■ **Material for this exercise**:

* Begin *

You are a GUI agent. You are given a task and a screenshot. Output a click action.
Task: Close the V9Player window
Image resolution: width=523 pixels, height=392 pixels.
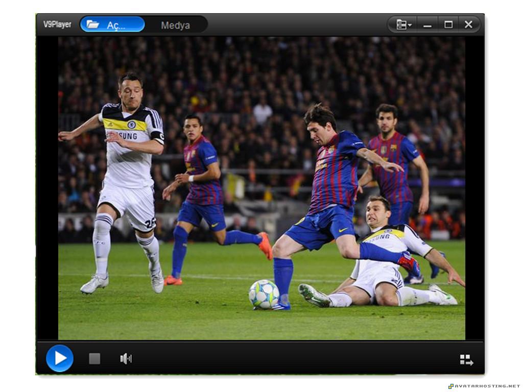click(468, 24)

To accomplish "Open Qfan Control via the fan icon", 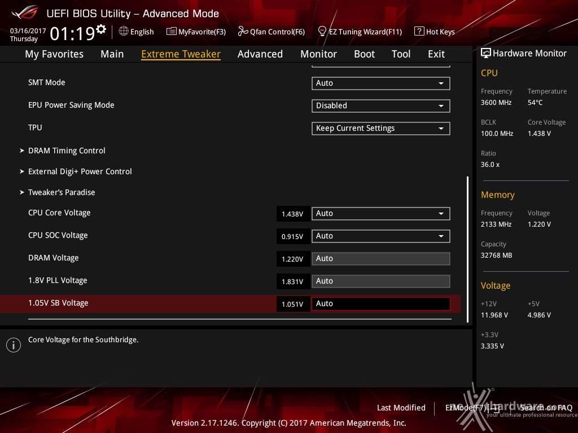I will (x=243, y=32).
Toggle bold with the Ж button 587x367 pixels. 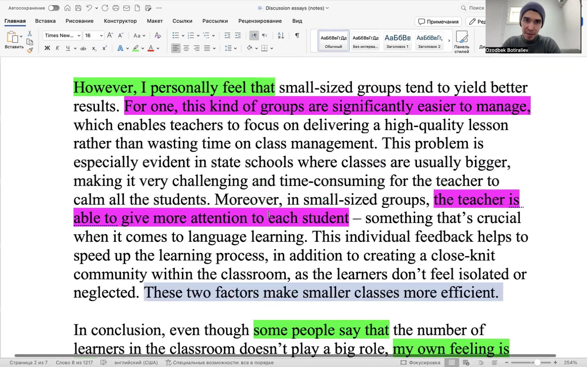coord(47,48)
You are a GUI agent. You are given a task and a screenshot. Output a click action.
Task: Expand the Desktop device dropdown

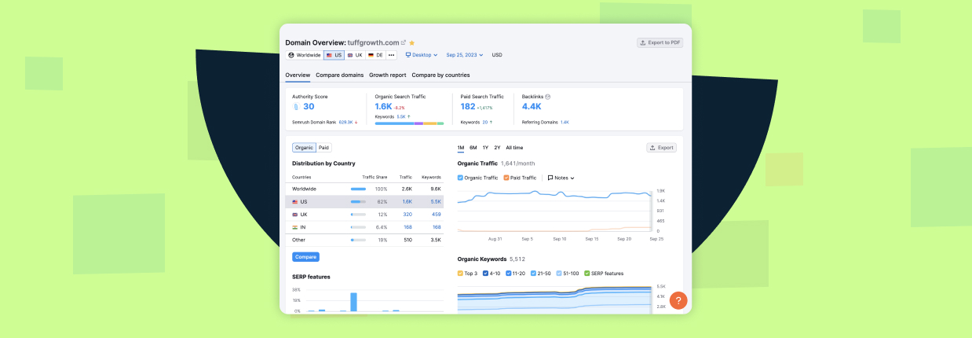pyautogui.click(x=422, y=55)
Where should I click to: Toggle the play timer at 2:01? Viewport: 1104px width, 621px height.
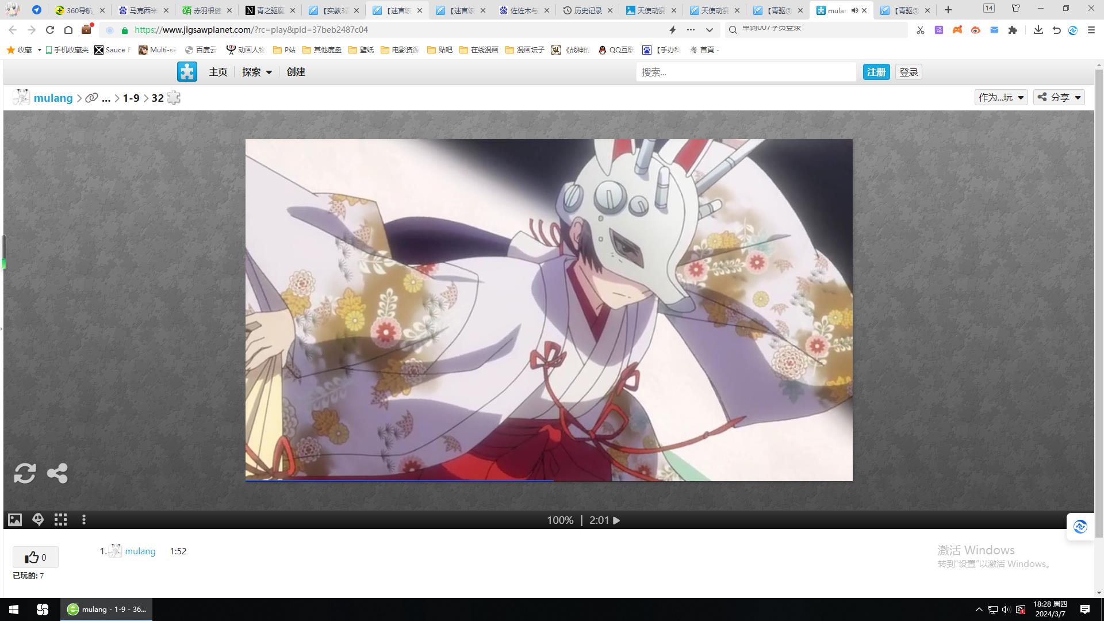616,520
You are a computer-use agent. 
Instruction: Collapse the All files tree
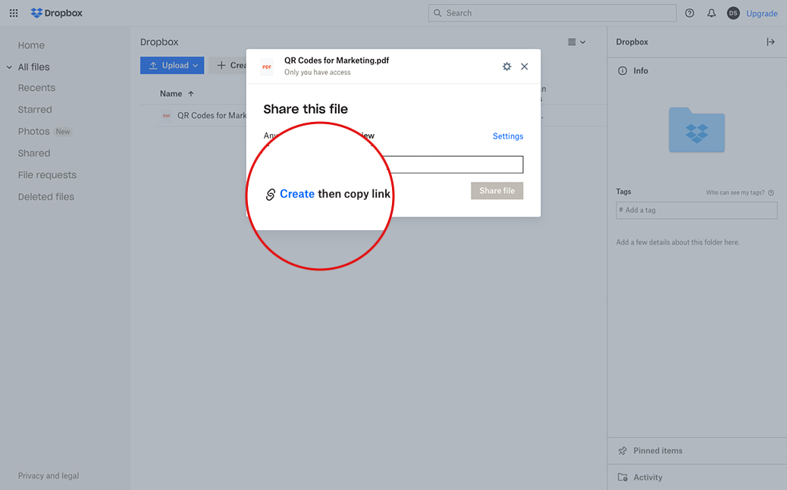[x=9, y=67]
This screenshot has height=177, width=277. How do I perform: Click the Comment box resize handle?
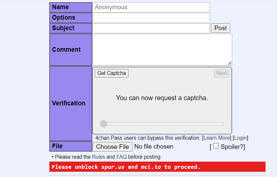pos(230,63)
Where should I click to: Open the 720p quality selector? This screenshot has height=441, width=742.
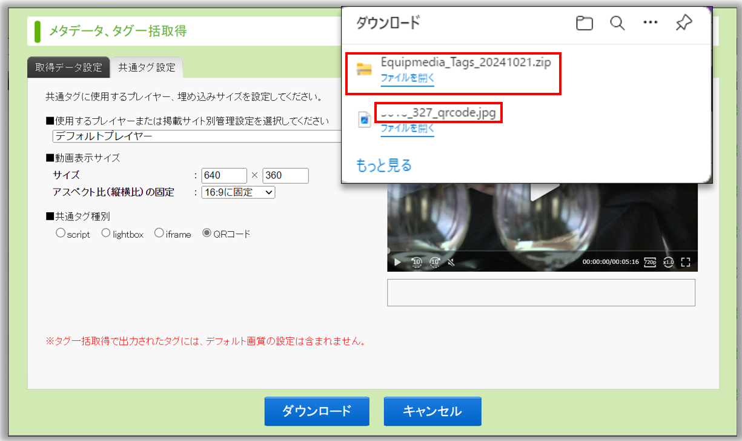pyautogui.click(x=649, y=262)
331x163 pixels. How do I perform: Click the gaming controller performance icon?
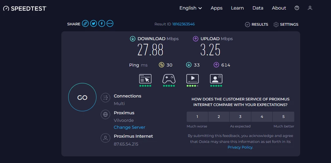[169, 79]
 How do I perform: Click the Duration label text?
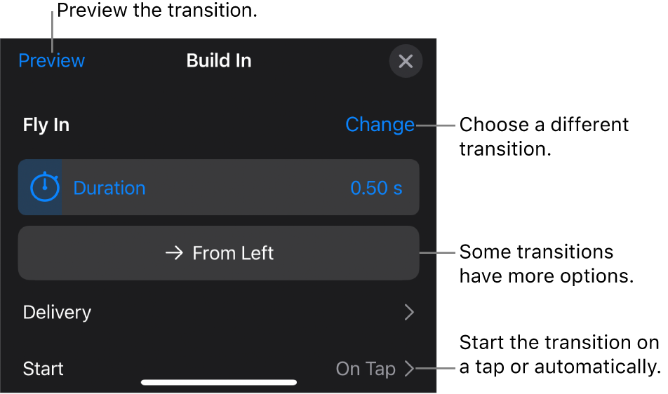pyautogui.click(x=109, y=188)
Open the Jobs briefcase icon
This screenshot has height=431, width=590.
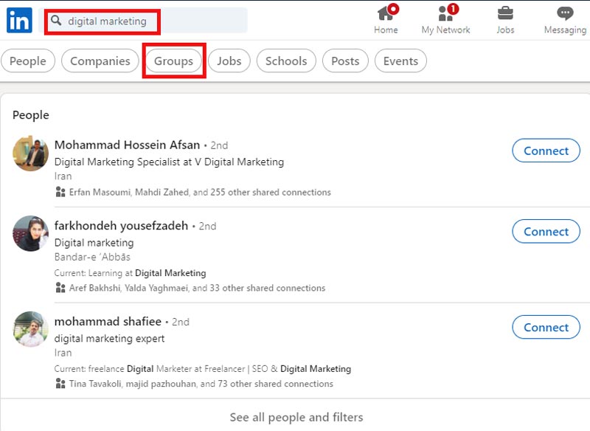coord(505,15)
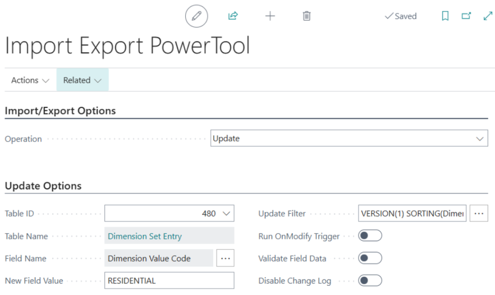Click the pencil edit icon
Viewport: 495px width, 295px height.
coord(196,16)
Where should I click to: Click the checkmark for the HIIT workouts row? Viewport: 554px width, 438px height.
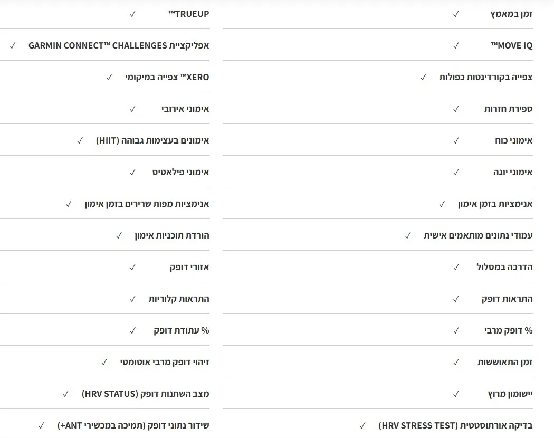(x=80, y=140)
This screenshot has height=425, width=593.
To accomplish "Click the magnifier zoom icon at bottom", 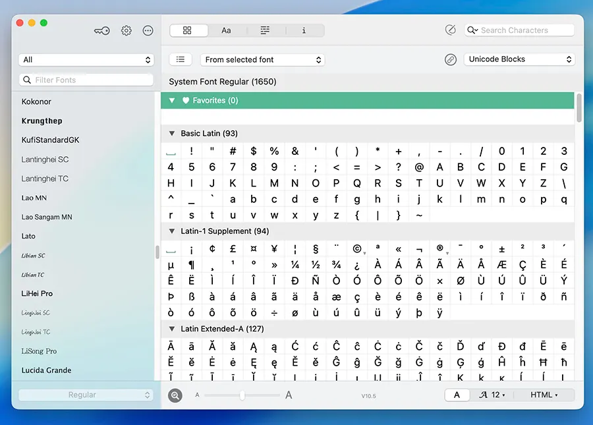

* End *

Write out the entries again word for word, beginning at the line that contains "Where should I click to: Open" and stopping after the last line of the entries. Leave the pictures out of your copy.

Where should I click to: Open the 720p quality selector? This screenshot has height=441, width=742.
pyautogui.click(x=649, y=262)
331x163 pixels. How do I perform: Click the gaming controller performance icon?
[169, 79]
 How do I perform: Click the Duration label text?
pyautogui.click(x=109, y=188)
Open the Jobs briefcase icon
This screenshot has height=431, width=590.
coord(505,15)
Click the pencil edit icon
Viewport: 495px width, 295px height.
coord(196,16)
Where should I click to: Click the checkmark for the HIIT workouts row? Viewport: 554px width, 438px height.
(x=80, y=140)
This screenshot has height=425, width=593.
To accomplish "Click the magnifier zoom icon at bottom", 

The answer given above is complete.